Frank is not someone who is a member of the Jewish faith. She doesn’t have any Jewish students from any of her classes, previous or current. 

“At least not to my knowledge anyway,” Frank joked.

Frank has always had a passion for spreading awareness and exploring the topics of discrimination, especially within a classroom setting. She has been involved in several organizations that connect education and reduce discrimination in the classroom. 

“I’m involved in Classrooms Without Borders,’ Frank said. “We actually went to Poland in 2019, which gave me a lot of insight and information [about the Holocaust]. And this past summer we went to Italy to study the ghettos and how they came about in Rome and Venice.”

To start teaching her students about the Holocaust and its long-term effects, in addition to antisemitism in the world today, Frank decided to integrate a unit in her tenth-grade English class solely dedicated to Jewish and Holocaust voices. 

“In the beginning, I got lots of questions,” Frank said. “Like ‘what’s wrong with being Jewish,’ and ‘why did Hitler hate the Jews,’ which is what led me to create the unit to teach antisemitism, what being Jewish meant, what the faith was like and how it connected to their Christian faith.”  

While it was only one unit in a set of many, the unit was a success among the few classes of experimental students.

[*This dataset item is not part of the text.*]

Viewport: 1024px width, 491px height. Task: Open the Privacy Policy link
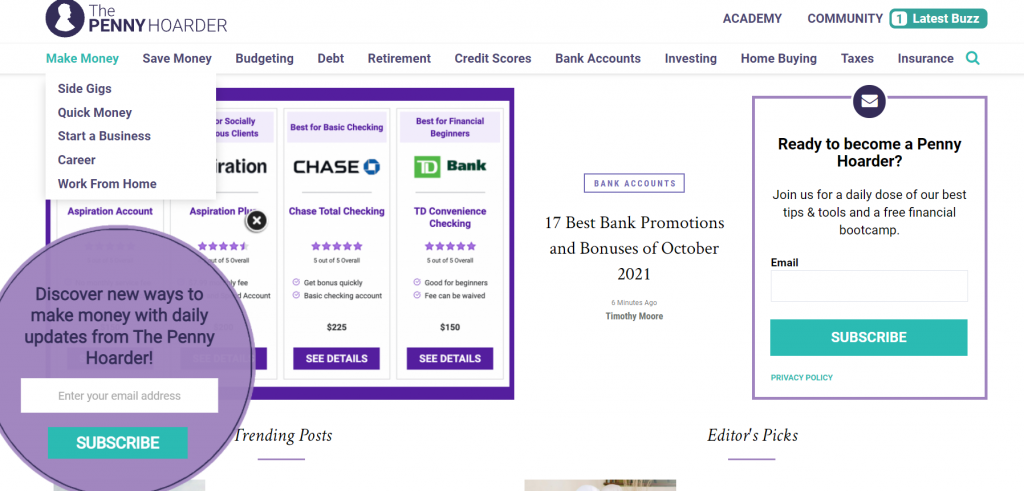[x=802, y=378]
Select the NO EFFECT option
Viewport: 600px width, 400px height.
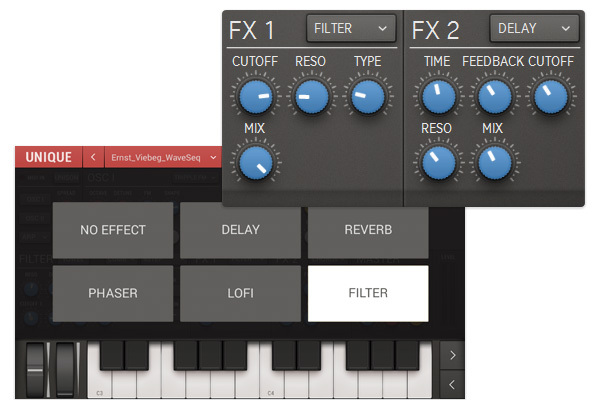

The students were engaged, actively participated and showed genuine interest in wanting to be educated on everything introduced to them. 

After a handful of cycles teaching the Holocaust literature portion as a single unit in the year-long course, Frank brought a proposal to the administration: to form the single unit into an elective class. The course was approved and soon enough, students were extremely eager to sign up. 

During the course, students look at texts that focus on experiences in the Holocaust, a mix of realistic fiction, memoirs and autobiographies. To have as wide a view as possible, Frank also pulls in voices from former Nazis and Gentiles who helped Jewish families.

“We read ‘[The Diary of] Anne Frank’, ‘The Devil’s Arithmetic’, ‘The Boy Who Dared’, ‘All But My Life’, ‘Maus’, and ‘Night’,” Frank said. “We’ll also look at podcasts, movies and even guest speakers if we have the chance. They’ll also do a research paper on a specific topic; this year’s was ghettos.”

Over the course of a few school years, the course went from a unit in tenth-grade English to an elective for upperclassmen, to a “core course,” a class students can take in place of their regular English class.

While the course is still fairly experimental, its place in the course catalog is permanent. 

“Unfortunately right now, we’re in the process of cutting some electives, just because of budget cuts, but the fact that [Holocaust Literature] is a core course really saves it a bit,” Frank said. “It took lots of work to get it up to core standards, but now that it’s there it’s less likely to get cut compared to an elective.”

The texts and medias incorporated in the course often change to reflect more recent media. Frank also takes her students on immersive field trips, one of the most recent being a trip to the Holocaust Center. Somethingthe Holocaust Center does is rent out panels with artist’s depictions of tragic events like genocide and concentration camps. 

“Every year I think of something else to add,” Frank said. “This year it was the panels. This summer Classrooms Without Borders is going to Prague and Vienna, so I’ll have something from that trip to add for next year.”

Throughout this whole process of integrating a new unit to teaching a full-blown class that centers around the Holocaust, Frank has really only had one goal: to make an impact on younger generations. 

“If I can teach the same skills, the same processes that come up in a ‘regular’ English class, but with a topic that interests the kids and hopefully enlightens them, when they get out on their own, they’re more worldly too,” Frank said. “We can give them exposure to a lot of different things, and hope they take that into the world with them.”